Io difatti tendo a percorrere un mio sentiero di fantasia ed immaginazione, desiderando che l'arte non sia semplificata dal quotidiano e che non abbia bisogno di un alibi ideologico o pseudo-ideologico o di politically correct che sia. L’arte per me è una possibilità di uscita dal reale, ma per poter pensare e trovare dei simulacri, delle apparizioni che ci possano dare diversi stimoli. È una rappresentazione dell'immaginazione che ha delle motivazioni che possono essere decifrate, studiate, ma possono comunque apparire per quello che appaiono, pur con tutta l’ammirazione e considerazione per chi esprime un linguaggio anche molto, molto diverso, all'estremo e all'opposto di quello in cui io credo.
Certo c'è una mia considerazione delle cerimonie, dei riti, dei miti, quindi in questo senso entrano in ballo anche forme che vanno dalla magia alla superstizione alla religione, ma sono per una convivenza e anzi ci sono delle affinità tali che sono anche interessanti da ibridare ulteriormente. Diciamo che il mio è un rito dell’arte, una dichiarazione di fede nell’arte e nella vita dell’arte.

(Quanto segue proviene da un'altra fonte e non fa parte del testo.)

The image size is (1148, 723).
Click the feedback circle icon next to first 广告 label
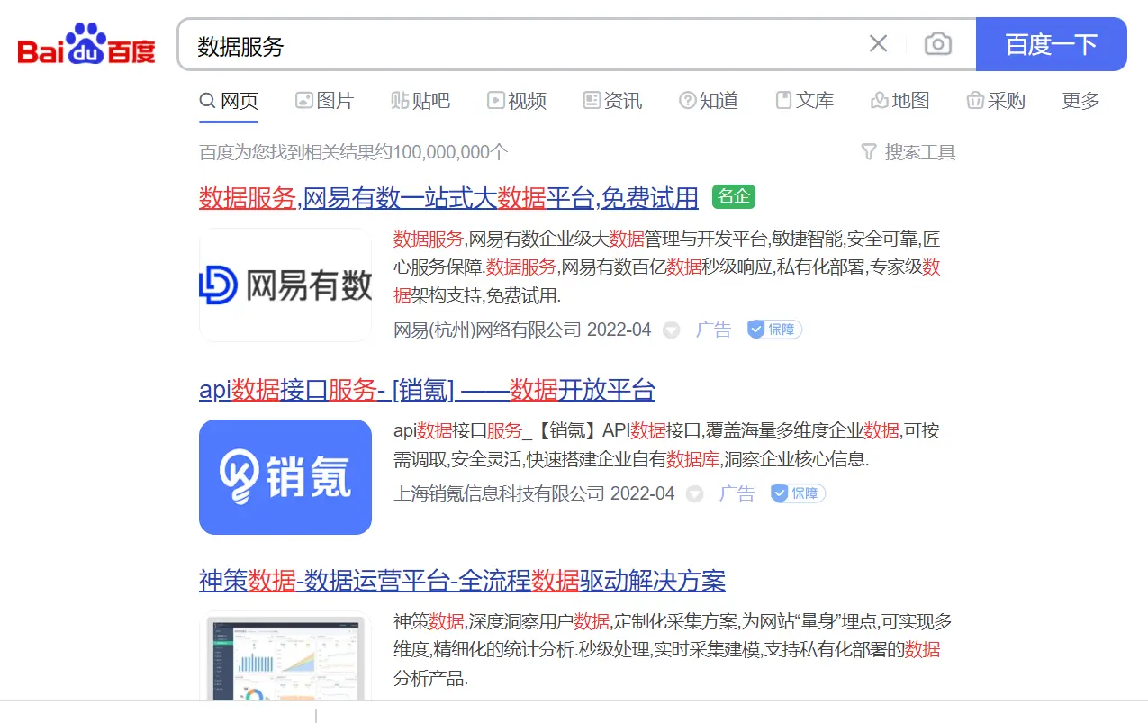(x=671, y=330)
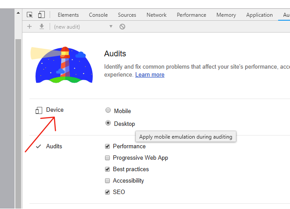Switch to the Network tab

[x=156, y=15]
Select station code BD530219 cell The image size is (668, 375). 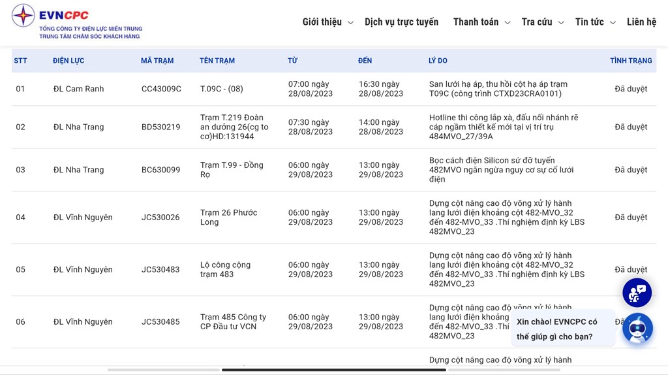coord(160,127)

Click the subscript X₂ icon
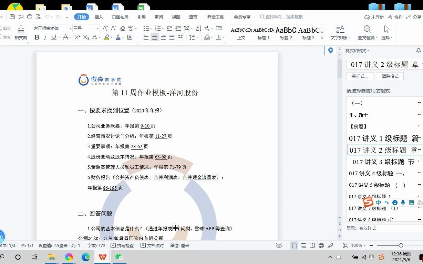pos(86,37)
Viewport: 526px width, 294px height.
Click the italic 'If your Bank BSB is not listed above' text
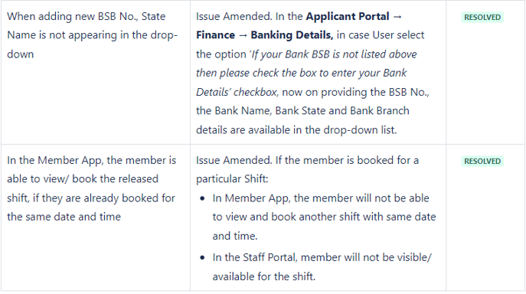(334, 54)
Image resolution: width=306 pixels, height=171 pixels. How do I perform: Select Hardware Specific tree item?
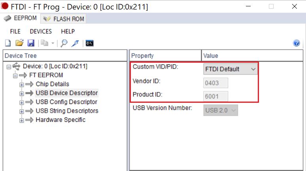[x=60, y=120]
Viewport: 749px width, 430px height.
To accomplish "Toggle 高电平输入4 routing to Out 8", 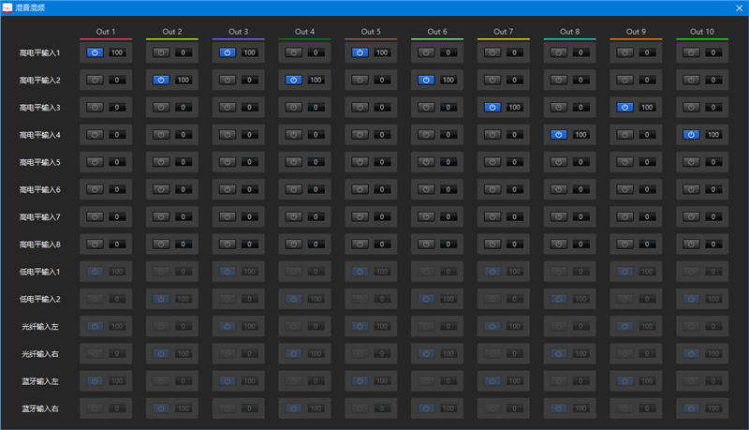I will pyautogui.click(x=558, y=135).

È diventato ormai di uso corrente in Italia, in quest’Italia immiserita anche dal punto di vista morale e culturale come lei sottolineava, andare sempre a vedere quanto è costata o non è costata un’opera, quanto si è speso per questa o quella iniziativa. In questo caso forse hanno cercato anche un po' per motivi elettorali di attaccare il Comune di Vergato, ma in realtà lei l'opera l’ha donata, giusto?

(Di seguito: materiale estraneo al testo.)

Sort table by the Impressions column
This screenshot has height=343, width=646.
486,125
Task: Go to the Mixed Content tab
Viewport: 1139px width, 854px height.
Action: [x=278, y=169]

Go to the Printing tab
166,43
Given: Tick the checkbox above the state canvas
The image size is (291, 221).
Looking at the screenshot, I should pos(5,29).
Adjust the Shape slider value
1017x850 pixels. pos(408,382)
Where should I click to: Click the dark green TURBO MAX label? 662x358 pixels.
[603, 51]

Sia chiaro: quando feci le vetrate, ed era un'altra amministrazione, io le ho donate e loro pagarono solo la fattura della vetreria a Roma che da sempre, da più di 100 anni, fa le vetrate per il Vaticano e per l'arte. In questo caso ci sono due artigiani di Pietrasanta cui loro hanno pagato le fatture e io non ho nemmeno voluto sapere quanto fosse! Io la fontana l'ho donata ed anzi mi sono molto impegnato, perché il primo bozzetto prevedeva la collaborazione di altri artigiani - colgo anche l’occasione per lanciare un ricordo di Beragnoli, che nell'arco di questi anni è scomparso improvvisamente per malattia, ed era un plasmatore, scultore, professore anzi preside dell'Accademia di Belle Arti di Pistoia – insomma, io sono andato avanti e indietro per anni da Pietrasanta proprio per poter sviluppare il processo artigianale ideale di questa storia, non ho mai pensato di ottenere o di chiedere qualcosa.
Certo c'è stato un grande impegno da parte del Comune. Forse un elemento che ha inciso nel creare ulteriore rumore è che questa inaugurazione coincide proprio con un periodo elettorale così combattivo: mi sono chiesto se sarebbe successo in altri momenti... in ogni caso desidero concludere come sempre con la mia formula augurale: Viva l’Arte.